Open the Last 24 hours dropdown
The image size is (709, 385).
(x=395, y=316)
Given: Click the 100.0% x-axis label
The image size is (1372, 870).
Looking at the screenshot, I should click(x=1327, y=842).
════════════════════
Your task: Quote the data word for word, starting at the line that contains "Given: Click the 100.0% x-axis label" and ending with the final line of the data.

Expected output:
Given: Click the 100.0% x-axis label
The image size is (1372, 870).
Looking at the screenshot, I should click(x=1327, y=842).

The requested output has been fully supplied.